Any transaction that is not made with the sole purpose of transferring bitcoin (and nothing else) is spam and should be prevented.
Are colored coins spam, in that case? Such transactions don't just transfer bitcoin solely. Is OP_RETURN spam since it creates another purpose for the transaction? What about transactions that create an output to the same destination as the input? In practice they don't move bitcoins at all, but the protocol understands this as transaction.

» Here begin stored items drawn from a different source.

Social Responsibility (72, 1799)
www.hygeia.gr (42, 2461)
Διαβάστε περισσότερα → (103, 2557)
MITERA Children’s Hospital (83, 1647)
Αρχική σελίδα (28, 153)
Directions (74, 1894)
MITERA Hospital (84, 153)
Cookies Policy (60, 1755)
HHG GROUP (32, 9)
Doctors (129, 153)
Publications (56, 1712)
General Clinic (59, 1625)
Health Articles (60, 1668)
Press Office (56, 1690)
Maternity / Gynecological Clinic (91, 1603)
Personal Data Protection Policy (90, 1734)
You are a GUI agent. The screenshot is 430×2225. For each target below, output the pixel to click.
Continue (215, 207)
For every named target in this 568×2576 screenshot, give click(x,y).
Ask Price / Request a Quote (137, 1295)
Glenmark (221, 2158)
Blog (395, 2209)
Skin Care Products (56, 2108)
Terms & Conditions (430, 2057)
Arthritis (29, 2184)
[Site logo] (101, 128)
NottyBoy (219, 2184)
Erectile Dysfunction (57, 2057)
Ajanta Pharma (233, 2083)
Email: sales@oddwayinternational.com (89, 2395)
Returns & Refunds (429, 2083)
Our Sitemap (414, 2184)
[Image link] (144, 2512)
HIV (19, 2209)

Unless we count mining fees as part of the transaction, which in that case would make every Ordinal transaction a "real" one.

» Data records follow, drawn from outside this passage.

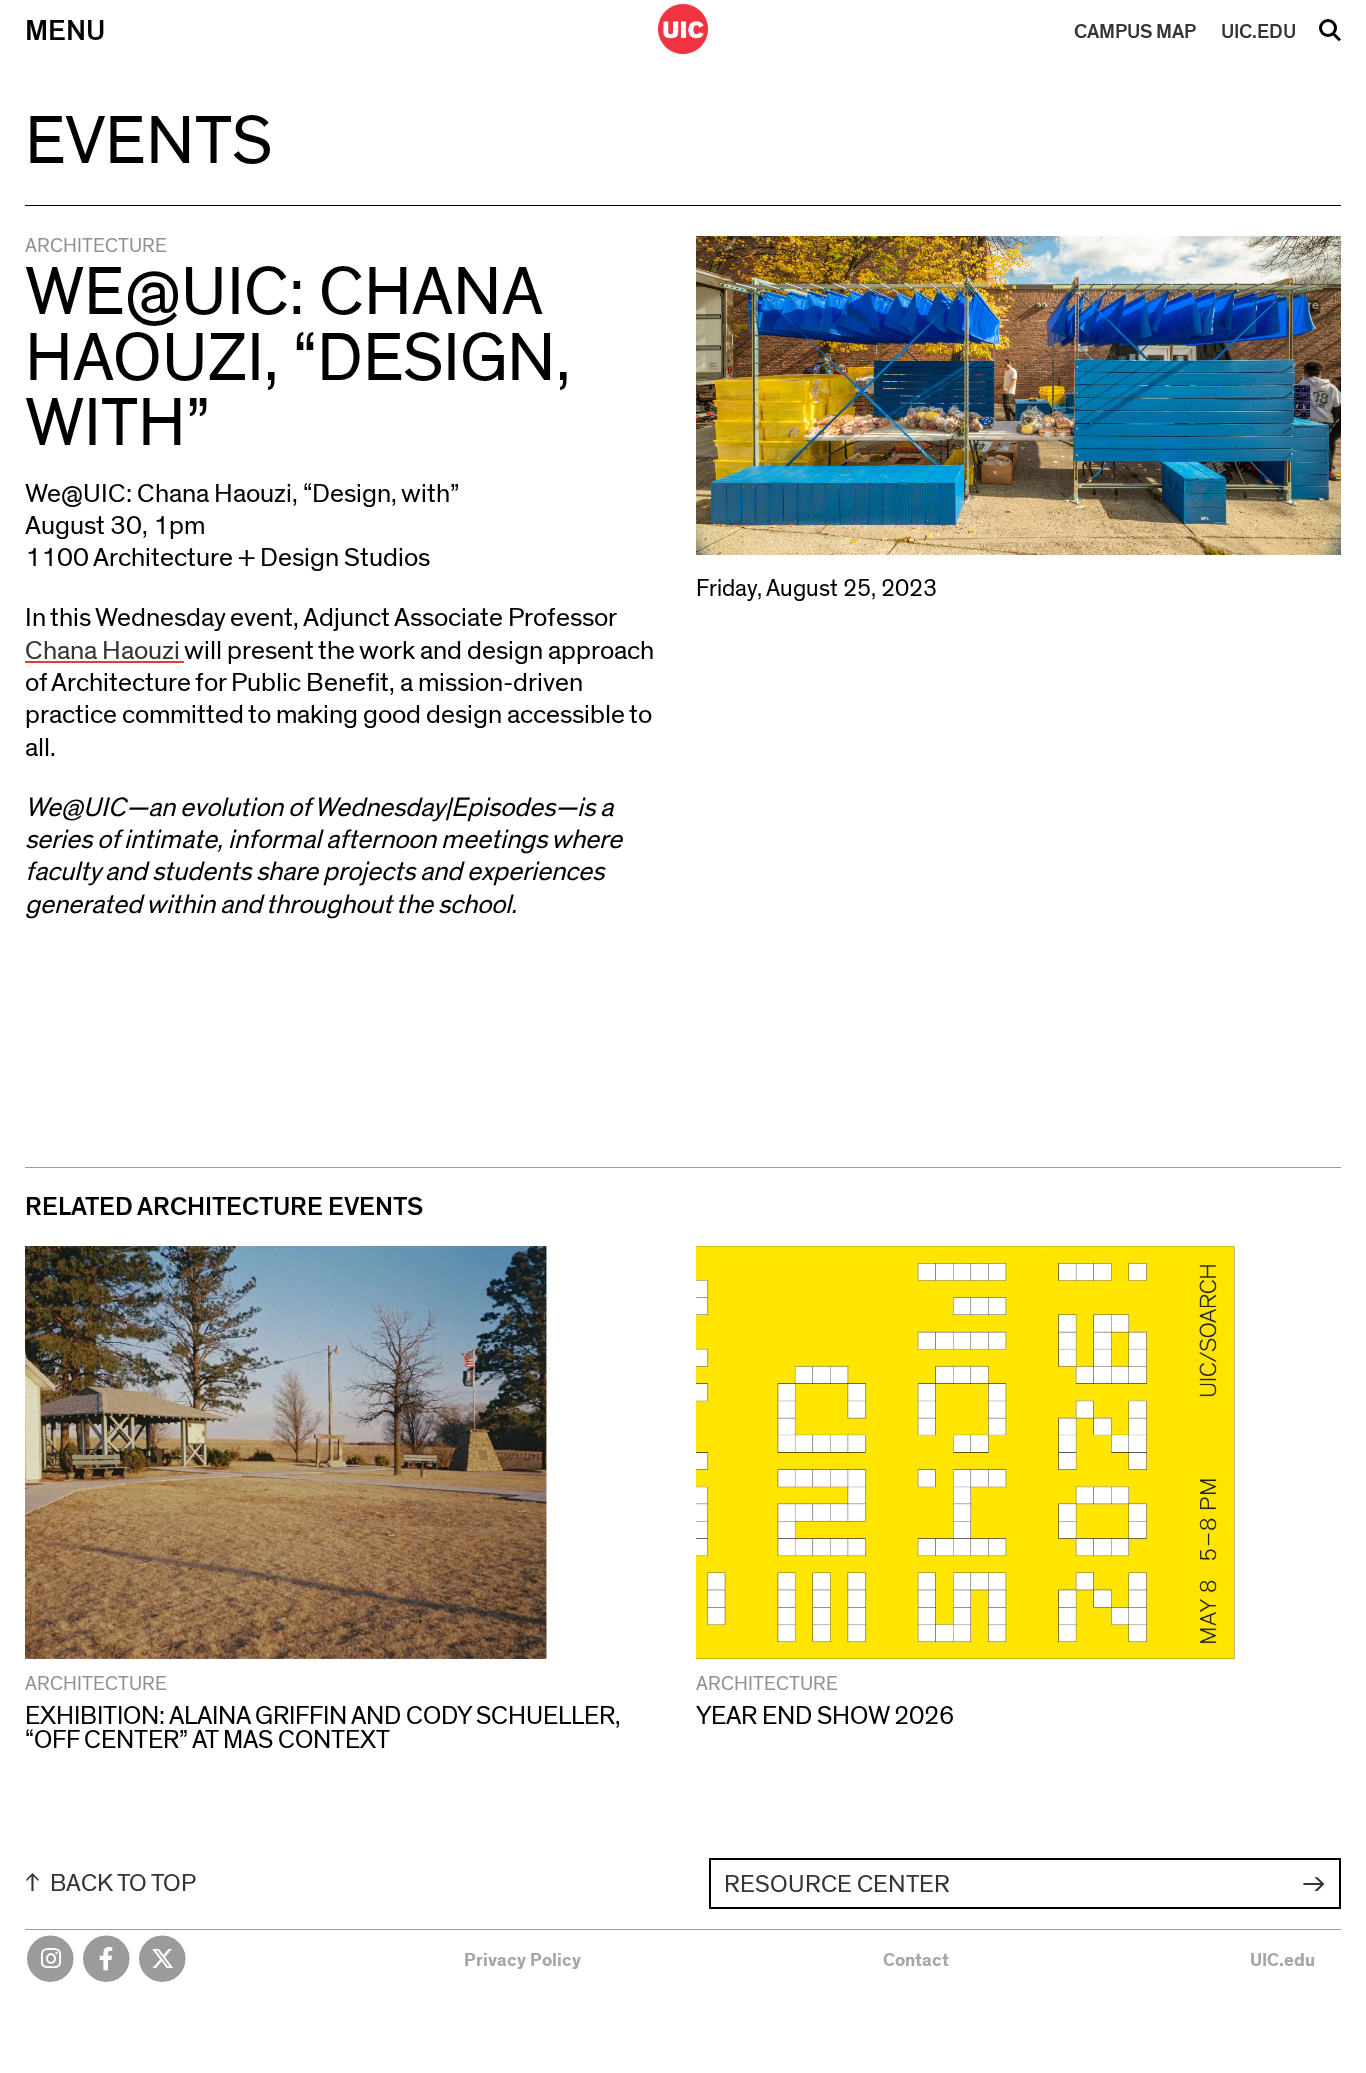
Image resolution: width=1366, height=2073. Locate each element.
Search (1330, 37)
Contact (916, 1960)
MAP (1135, 32)
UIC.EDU (1258, 32)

For the millionth time, every transaction byte should be seen as equal with any other given that it follows the protocol rules.

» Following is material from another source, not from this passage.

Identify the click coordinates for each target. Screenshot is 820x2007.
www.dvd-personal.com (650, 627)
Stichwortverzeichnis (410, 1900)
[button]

I explicitly mentioned that anything that falls within the accepted methods of performing things can be considered not-spam. Colored coins and anything using OP_RETURN (regardless of my personal feelings) is not a spam.
You can't really compare that with the Ordinals Attack which is based on an exploit of the protocol though!
Somebody on Twitter just broke Ordinals:
~
If this is to be believed, then that should make the dispute obsolete.
That would be true for an actual protocol that is also decentralized. When it comes to a centralized platform that is using an exploit to attack bitcoin, "breaking" is not even defined for it.
Looks good to me. Hopefully will encourage more adoption of Lightning network or other layer 2 solutions with increasing cost of mainnet transactions.
You can't use second layer if the primary layer isn't functioning well. In other words this will have the exact opposite effect since the cost of moving in and out of LN channel is also high.